They are filmmakers who call themselves the ‘Thai Guys!’
You likely have never heard of these three brothers who make films here in Seattle. But they are setting an example for filmmakers who don’t fit the standard American mold.
In this edition of Western Washingon Gets Real, KIRO 7′s Deborah Horne sat down with the trailblazing brothers at King County’s newly christened Harbor Island studios.
They are an unlikely trio of filmmakers.
“It started with Nuk and I making homemade films with our mom’s Sony, first Sony digital cameras, what about fifteen years ago,” said Note Suwanchote. “Then we brought Nut on and we would make movies.”
31-year-old Note, 29-year-old Nuk, and 28-year-old Nut Suwanchote were born in Thailand, and raised in Des Moines.
“And we would make movies in our garage,” said Note.
“Eighteen years ago,” his brother, Nuk, corrected him.
“In front of our house,” Note continued. “Eighteen years, is it eighteen years? Energy blasts, these funky films. And it just grew from there.”
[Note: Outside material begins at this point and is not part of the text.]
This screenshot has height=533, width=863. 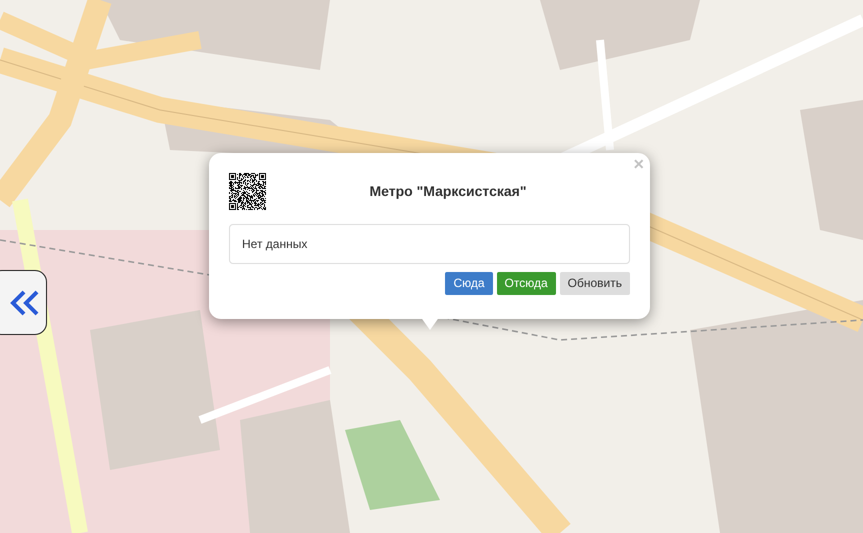 I want to click on double-chevron-left-icon, so click(x=25, y=303).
His brothers were inspired by him.
“My older brother was already playing with the camera,” said Nuk. “He was taking photos and I was taking photos. I was like, ‘My god, I can capture reality?’ And he was like ‘You can actually take videos.’ And I was like, ‘What? I can capture reality? Yes. ‘And morph it to my will, right?’ And he’s like ‘Yeah, that’s filmmaking.’ And I was like, I need to get on this now.
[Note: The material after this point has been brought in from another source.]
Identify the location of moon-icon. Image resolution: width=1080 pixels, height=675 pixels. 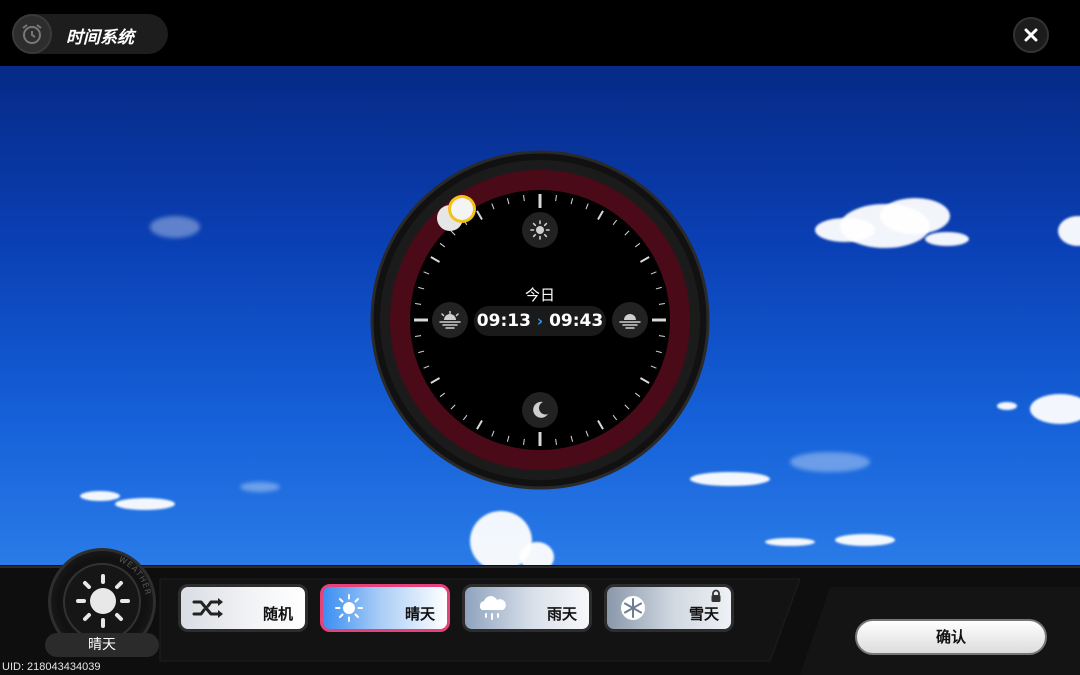
(540, 410).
How old was he? “I was 11.”
Eventually, they brought their youngest brother along.
“Sort of,” said Nut, laughing. “You know they didn’t have a lot of actor friends. They didn’t have a lot of friends back then, you know, 10. 11 (years old). So, he’d be like, ‘Hey, let’s shoot a Zombie film.’ And I’m both like the main character and the zombie. ‘Good, now like put blood on your face and die.’ "
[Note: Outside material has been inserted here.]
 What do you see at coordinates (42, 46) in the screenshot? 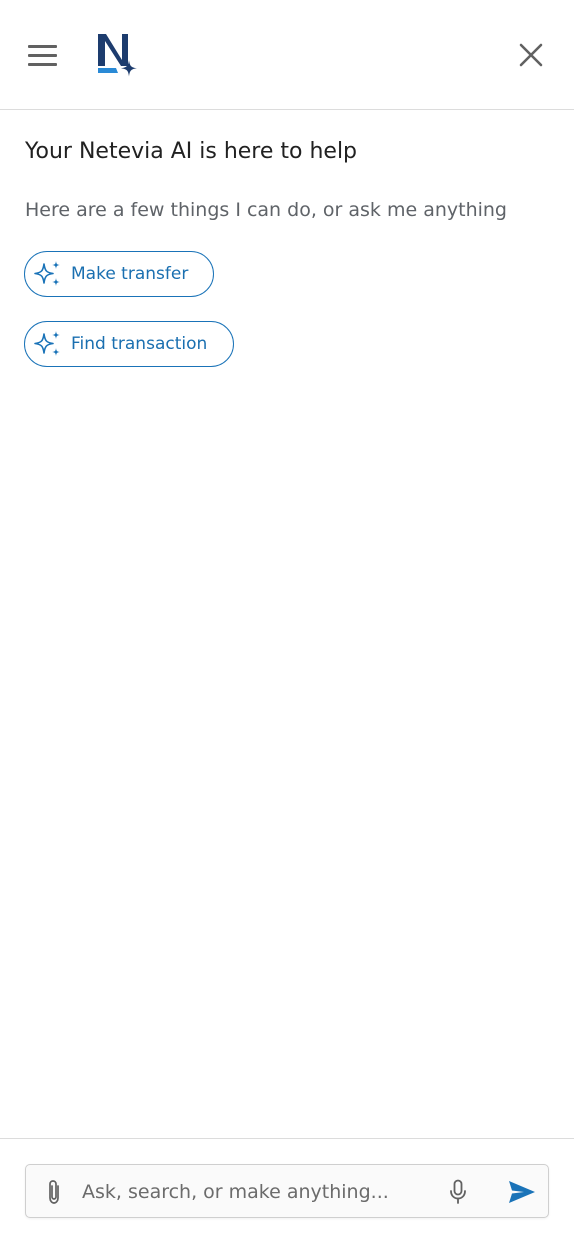
I see `hamburger-menu-icon` at bounding box center [42, 46].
And they did it all, nary a role model in sight.
“To be honest, we grew up, we knew of zero people in Thailand or of Thai descent making movies,” Note said. “And so, I think we were generally the only filmmakers in general in our community, for a long time. And then as we got older, we realized there were other filmmakers of Asian descent as well.”
“We are also the only Thai people we knew,” said Nut.
“Yeah, that’s true,” agreed Note, laughing. “Exactly. That’s a good point.”
“We went to whatever, ‘Hey, do you know any other Thai?’” Nut said he would ask people. “‘Oh, I know Note.’ That’s my brother. ‘Oh, I know Nuk.’ That’s my brother.”
So, they had to rely on each other to be filmmakers.
“We had to rely on each other,” Note said. “We did.”
That family bond appears to be paying off.
Last March, Nuk’s company, Empower Video Productions, won a coveted slot to premiere a film they made in 48 hours at the renowned Cannes Film Festival in France. Then in May, at Cannes, the film was declared third best in the world.
“Being an Asian person, you have to work double, triple, 10 times as hard to be average,” said Note. “And that’s not something applicable to somebody who’s Caucasian. And people skirt around that issue. Because you don’t have that representation and media changes facts. So, what we do is challenging but essential.”
And it is leading the way so others may follow.
The brothers credit their immigrant parents, artists in their own right, with encouraging them to follow their filmmaking dreams, as long as they made enough money to pay rent.
And on that score, they are doing just fine.